> _Your task_
Repeat all the data that appears below, keeping it exact.

___ Extracted records ___

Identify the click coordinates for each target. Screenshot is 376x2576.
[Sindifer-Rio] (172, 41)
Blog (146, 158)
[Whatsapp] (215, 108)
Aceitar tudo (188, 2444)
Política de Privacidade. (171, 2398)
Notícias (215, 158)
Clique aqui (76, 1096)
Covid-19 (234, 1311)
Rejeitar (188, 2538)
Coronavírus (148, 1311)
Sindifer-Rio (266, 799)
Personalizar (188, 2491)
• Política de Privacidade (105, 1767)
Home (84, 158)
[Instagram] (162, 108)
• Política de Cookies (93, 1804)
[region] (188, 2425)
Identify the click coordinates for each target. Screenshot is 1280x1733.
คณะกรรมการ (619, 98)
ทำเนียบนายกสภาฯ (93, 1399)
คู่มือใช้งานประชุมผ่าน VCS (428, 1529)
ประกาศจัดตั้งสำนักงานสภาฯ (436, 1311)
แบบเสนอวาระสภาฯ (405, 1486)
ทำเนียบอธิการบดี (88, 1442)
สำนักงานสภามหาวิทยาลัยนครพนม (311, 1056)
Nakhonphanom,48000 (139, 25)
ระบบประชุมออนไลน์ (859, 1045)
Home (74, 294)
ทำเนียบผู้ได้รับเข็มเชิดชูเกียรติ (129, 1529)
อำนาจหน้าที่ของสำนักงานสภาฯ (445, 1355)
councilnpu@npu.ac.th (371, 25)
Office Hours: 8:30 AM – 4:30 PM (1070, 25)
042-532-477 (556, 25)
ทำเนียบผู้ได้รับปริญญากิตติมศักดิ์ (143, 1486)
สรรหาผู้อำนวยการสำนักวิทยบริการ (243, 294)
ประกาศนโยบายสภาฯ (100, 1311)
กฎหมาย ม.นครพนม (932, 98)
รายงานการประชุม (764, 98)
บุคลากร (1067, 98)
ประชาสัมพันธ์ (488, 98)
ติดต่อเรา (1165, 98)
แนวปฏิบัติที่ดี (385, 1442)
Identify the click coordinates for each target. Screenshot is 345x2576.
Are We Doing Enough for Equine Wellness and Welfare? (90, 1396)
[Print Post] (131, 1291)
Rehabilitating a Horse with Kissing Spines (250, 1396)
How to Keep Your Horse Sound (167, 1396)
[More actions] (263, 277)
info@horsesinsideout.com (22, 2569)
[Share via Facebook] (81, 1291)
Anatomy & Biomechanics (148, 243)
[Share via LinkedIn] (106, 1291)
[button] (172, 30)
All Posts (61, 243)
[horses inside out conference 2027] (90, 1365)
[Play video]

___

> _Exercise solution_
Identify the click coordinates for each target. Screenshot is 376x2576.
[Sindifer-Rio] (172, 41)
Blog (146, 158)
[Whatsapp] (215, 108)
Aceitar tudo (188, 2444)
Política de Privacidade. (171, 2398)
Notícias (215, 158)
Clique aqui (76, 1096)
Covid-19 (234, 1311)
Rejeitar (188, 2538)
Coronavírus (148, 1311)
Sindifer-Rio (266, 799)
Personalizar (188, 2491)
• Política de Privacidade (105, 1767)
Home (84, 158)
[Instagram] (162, 108)
• Política de Cookies (93, 1804)
[region] (188, 2425)
Identify the click coordinates for each target. Screenshot is 1280x1733.
คณะกรรมการ (619, 98)
ทำเนียบนายกสภาฯ (93, 1399)
คู่มือใช้งานประชุมผ่าน VCS (428, 1529)
ประกาศจัดตั้งสำนักงานสภาฯ (436, 1311)
แบบเสนอวาระสภาฯ (405, 1486)
ทำเนียบอธิการบดี (88, 1442)
สำนักงานสภามหาวิทยาลัยนครพนม (311, 1056)
Nakhonphanom,48000 (139, 25)
ระบบประชุมออนไลน์ (859, 1045)
Home (74, 294)
ทำเนียบผู้ได้รับเข็มเชิดชูเกียรติ (129, 1529)
อำนาจหน้าที่ของสำนักงานสภาฯ (445, 1355)
councilnpu@npu.ac.th (371, 25)
Office Hours: 8:30 AM – 4:30 PM (1070, 25)
042-532-477 (556, 25)
ทำเนียบผู้ได้รับปริญญากิตติมศักดิ์ (143, 1486)
สรรหาผู้อำนวยการสำนักวิทยบริการ (243, 294)
ประกาศนโยบายสภาฯ (100, 1311)
กฎหมาย ม.นครพนม (932, 98)
รายงานการประชุม (764, 98)
บุคลากร (1067, 98)
ประชาสัมพันธ์ (488, 98)
ติดต่อเรา (1165, 98)
แนวปฏิบัติที่ดี (385, 1442)
Identify the click coordinates for each target. Screenshot is 345x2576.
Are We Doing Enough for Equine Wellness and Welfare? (90, 1396)
[Print Post] (131, 1291)
Rehabilitating a Horse with Kissing Spines (250, 1396)
How to Keep Your Horse Sound (167, 1396)
[More actions] (263, 277)
info@horsesinsideout.com (22, 2569)
[Share via Facebook] (81, 1291)
Anatomy & Biomechanics (148, 243)
[Share via LinkedIn] (106, 1291)
[button] (172, 30)
All Posts (61, 243)
[horses inside out conference 2027] (90, 1365)
[Play video]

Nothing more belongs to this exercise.